If anyone deserves to write the book on making a video game in the age of crowdfunding, it's Stoic. The three-man team of industry veterans ran a flawless Kickstarter campaign back in spring 2012, raising more than seven times the $100,000 they were asking. The additional funds were a blessing and a curse. A little fiscal padding to protect against unforeseen bumps in the road is nice, but the additional $600,000 meant additional expectations. Instead of tacking on unnecessary frippery to their game about spartan Vikings in a stark fictional land, Stoic smartly paid luminaries to bolster the game's art and sound.

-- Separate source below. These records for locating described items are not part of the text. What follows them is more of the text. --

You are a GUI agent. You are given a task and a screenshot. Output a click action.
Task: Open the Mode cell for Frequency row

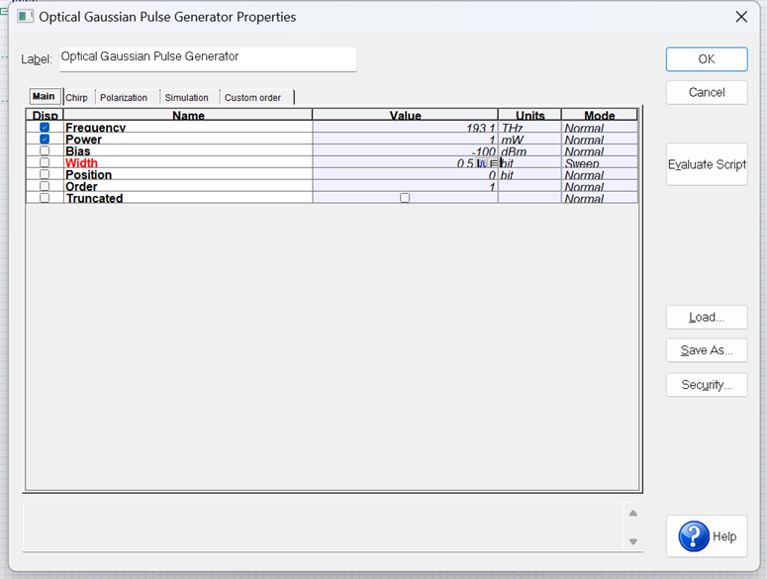point(600,127)
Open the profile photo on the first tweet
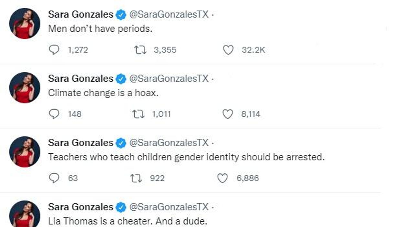 tap(25, 24)
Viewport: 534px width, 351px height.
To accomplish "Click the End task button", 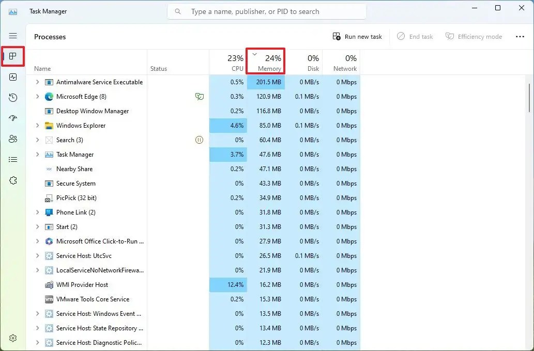I will tap(415, 36).
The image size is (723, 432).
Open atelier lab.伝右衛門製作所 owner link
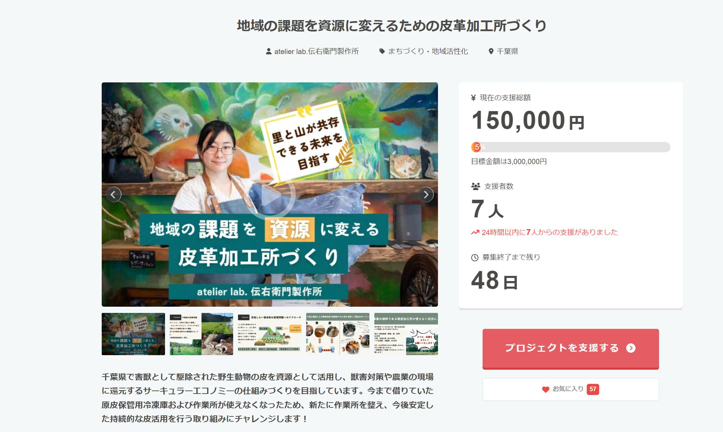pyautogui.click(x=317, y=51)
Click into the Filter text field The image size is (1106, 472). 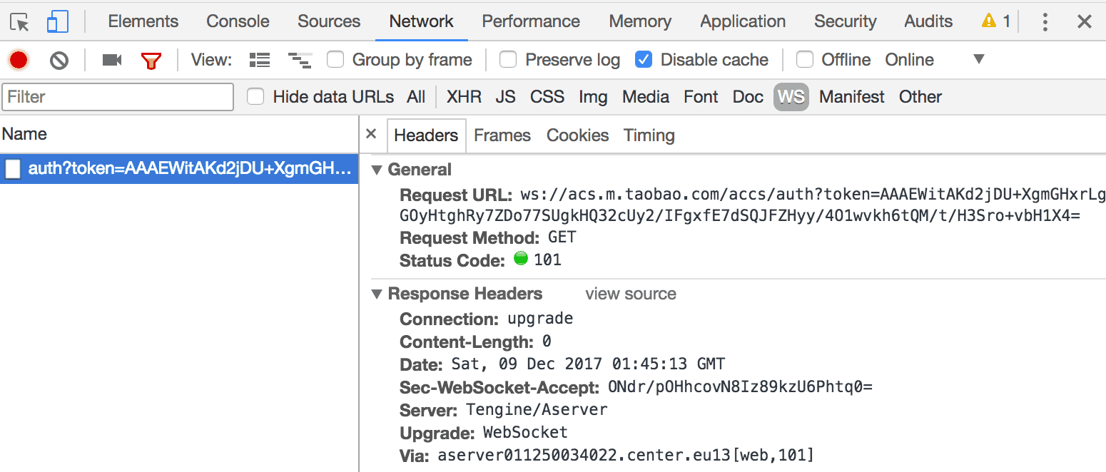pos(118,97)
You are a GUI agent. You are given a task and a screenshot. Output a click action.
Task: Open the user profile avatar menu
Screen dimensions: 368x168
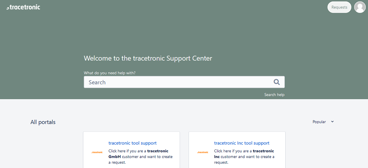[360, 7]
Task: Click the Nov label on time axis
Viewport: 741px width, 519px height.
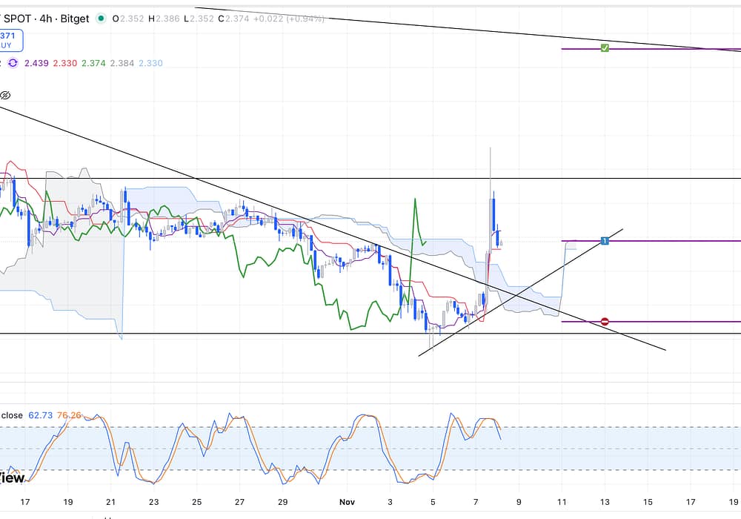Action: coord(348,501)
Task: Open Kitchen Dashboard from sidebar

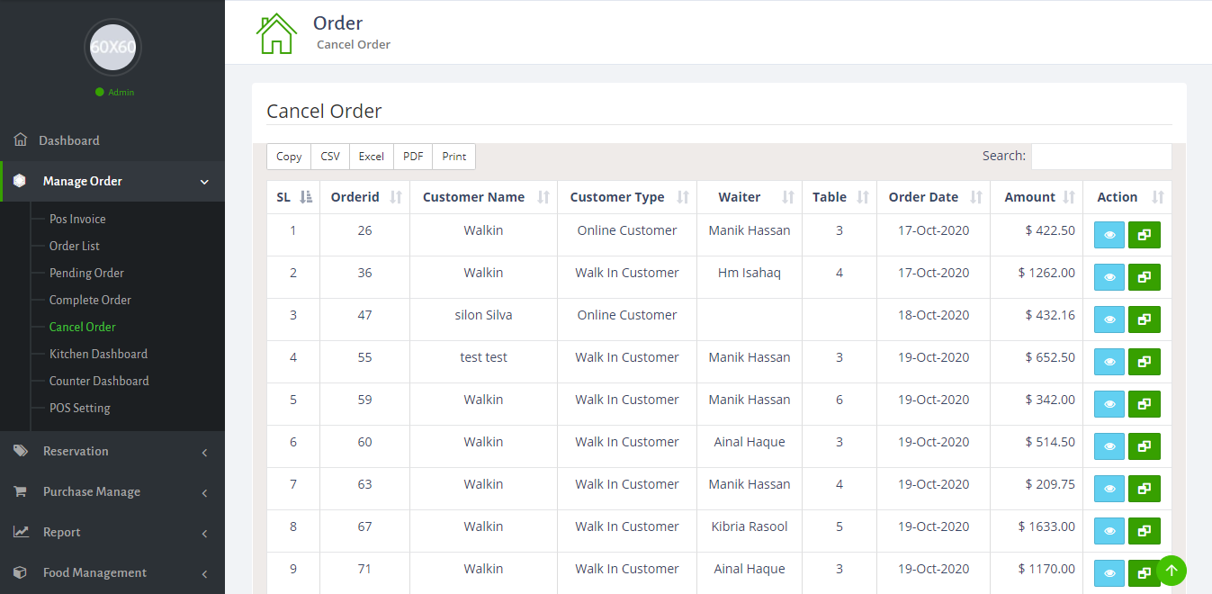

The work of Powerhouse Animation and Grammy-nominated composer Austin Wintory added layers of artistic depth to the polished final product, but it also served to keep eyes on the game throughout development. The release of the free-to-play multiplayer mode, The Banner Saga: Factions, in February of last year kept backers pleased with the game's progress. And, in the weeks leading up to this month's release, screenshots and footage from the game revealed stunning, hand-drawn landscapes and character rotoscoping (think early Disney movies like Snow White).
The only thing left was to play the game itself.
You begin your journey in a Viking land where humans and the oversized and horned Varl live in tentative peace after battling back the robot-esque hordes of Dredge. The sun has stalled in the sky, bringing eternal, cold daylight just as the Dredge have mysteriously returned. As you travel to keep ahead of the encroaching baddies, things quickly grow bleak. Forced to make difficult choices about whom to take into battle and whom to trust, players must balance supplies and the morale of the caravan. What seem like good decisions can come back to haunt you, but it only makes the journey feel more personal.
Battles take the form of turn-based challenges, pitting your cunning against your enemy's. If you haven't played Factions, these take time to master even on the easiest difficulty setting. Things get increasingly complicated as skirmishes grow in scope and you lead entire armies onto the battlefield. After making a few decisions about the nature of your army's attack, players are greeted by the same grid-based battlefield they've come to know. However, this time your losses and victories are expanded to your caravan as a whole, thinning your ranks.
Strategy games aren't known for their accessibility, and The Banner Saga is no different. Don't let the majestic art design and rousing score fool you. Mistakes on the battlefield are dealt with severely. But these relentless struggles only make hard-won victories all the more sweet.
Stoic has expertly navigated the Wild West of crowdfunding and come out the other side with a product that looks and plays like a much bigger studio made it. Let's hope other studios were taking notes.